JaFIn: Japanese Financial Instruction Dataset
Kota Tanabe, Masahiro Suzuki, Hiroki Sakaji, Itsuki Noda
TL;DR
JaFIn addresses the scarcity of Japanese financial instruction data by constructing a 1,490-sample dataset from government and public sources to enable instruction tuning for finance-focused LLMs. The authors apply LoRA-based instruction tuning to multiple Japanese finance-oriented LLMs and evaluate them against the FinBen benchmark, observing model- and task-dependent gains that validate domain adaptation via instruction tuning in the Japanese finance domain. Qualitative assessments further support improved factual alignment and response quality post-tuning, while acknowledging biases and coverage limitations. The work offers a publicly releasable dataset to accelerate development of Japanese financial conversational AI and informs future directions in finance-specific pre-training and bias mitigation.
Abstract
We construct an instruction dataset for the large language model (LLM) in the Japanese finance domain. Domain adaptation of language models, including LLMs, is receiving more attention as language models become more popular. This study demonstrates the effectiveness of domain adaptation through instruction tuning.

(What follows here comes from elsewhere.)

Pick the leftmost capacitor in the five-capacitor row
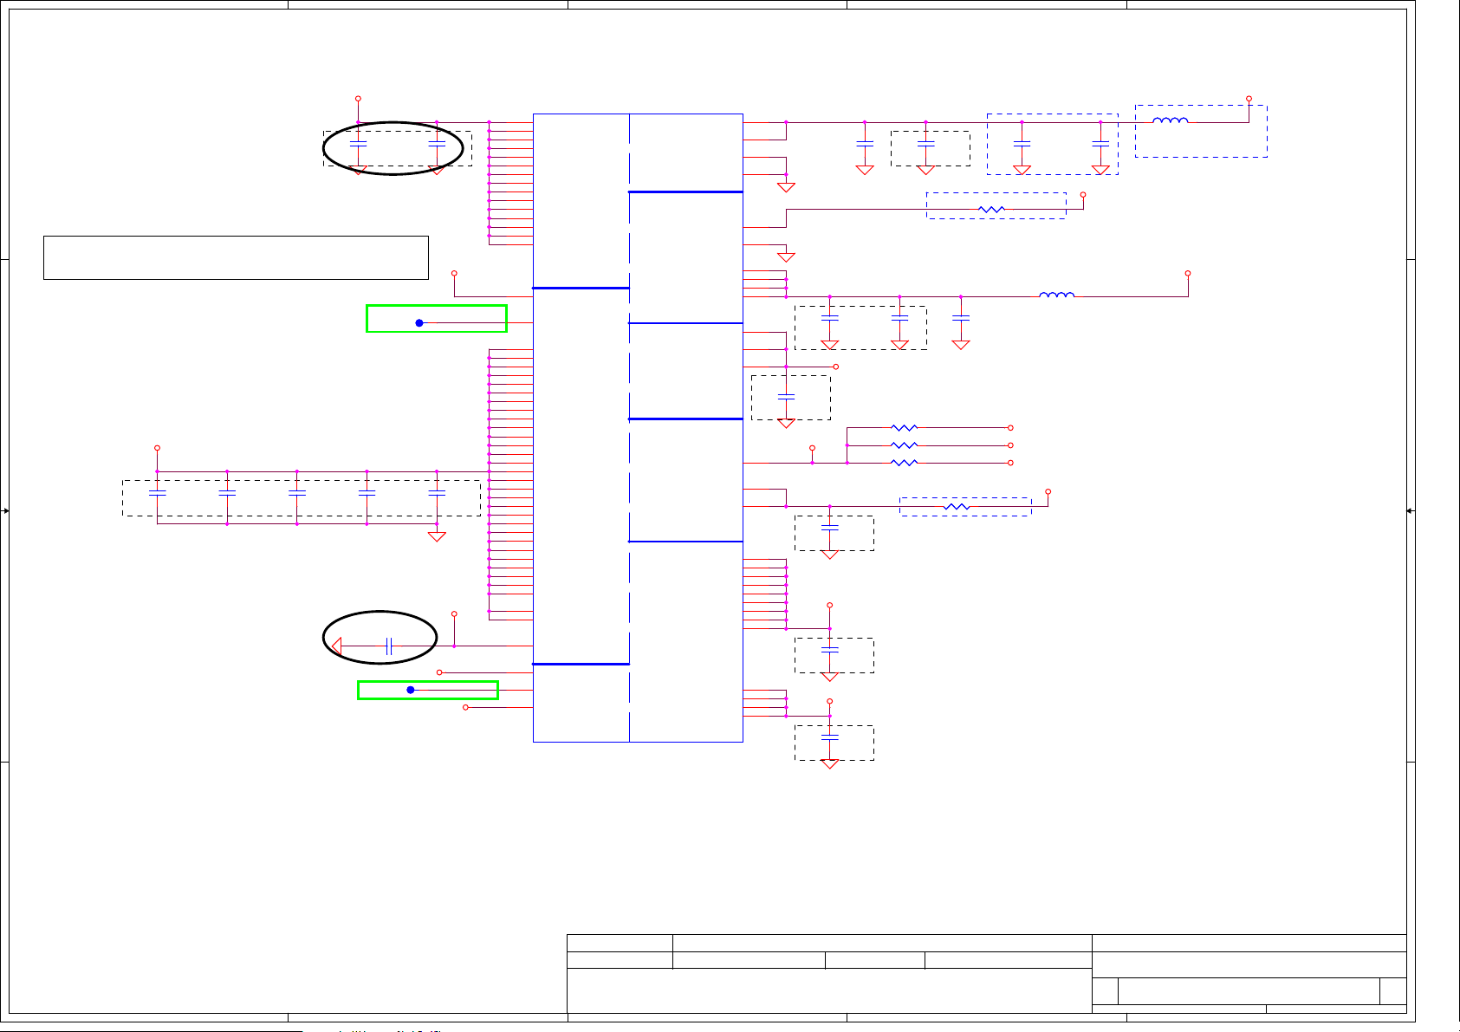 coord(157,492)
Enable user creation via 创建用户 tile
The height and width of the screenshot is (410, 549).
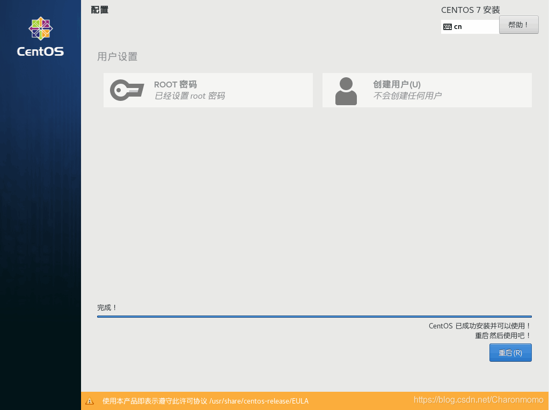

To achieve this, we propose an instruction tuning data in Japanese called JaFIn, the Japanese Financial Instruction Dataset. JaFIn is manually constructed based on multiple data sources, including Japanese government websites, which provide extensive financial knowledge. We then utilize JaFIn to apply instruction tuning for several LLMs, demonstrating that our models specialized in finance have better domain adaptability than the original models. The financial-specialized LLMs created were evaluated using a quantitative Japanese financial benchmark and qualitative response comparisons, showing improved performance over the originals.